Automation of Government Services

Automating government processes involves data collection and digitization via information and communication technologies (ICTs), artificial intelligence (AI), and sometimes also machine learning (ML) (Paul, Jolley & Anthony, 2018, p.6). Some common examples of ML in international development include: strengthening early warning systems; situational awareness;

supplementing development data; point-of-service diagnostics; market segmentation; and customer and citizen service interfaces (Paul, et al., 2018). Impacts Automation can improve the efficiency, quality and coverage of service delivery – e.g. automation of a medicine inventory management system in Pakistan led to control over theft, more transparency, better monitoring and evaluation, and more efficient service delivery in a pilot initiative (DFID, 2018).

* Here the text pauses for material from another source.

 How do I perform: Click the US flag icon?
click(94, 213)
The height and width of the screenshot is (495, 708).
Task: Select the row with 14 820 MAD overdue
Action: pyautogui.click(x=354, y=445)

Automation of aspects of public sector staff recruitment, performance review, management, and monitoring can address nepotistic practices, can lead to efficiency savings on the salary bill, can improve staff and institutional performance, and can increase transparency and trust in institutions, among other impacts. E.g. China’s staff performance reform in the State Administration of Taxation is credited with enabling them
to make the switch from sales tax to value-added tax in record time, and winning the broad support of tax agency staff. It also contributed to increases in the government’s tax revenues; reforms of state and local tax collection; implementation of preferential tax policies; increased participation in international tax cooperation; and a clearer understanding of institutional and individual responsibilities (World Bank, 2018).

ML can generate more precise recommendations, identify new important data factors, and can quantify the relative importance of different factors (Paul, et al., 2018).

ML algorithms can be used to make predictions, and can help identify emerging problems more quickly than traditional, human methods of analysis as they tend to combine a wider number of data sources than human methods (Paul, et al., 2018).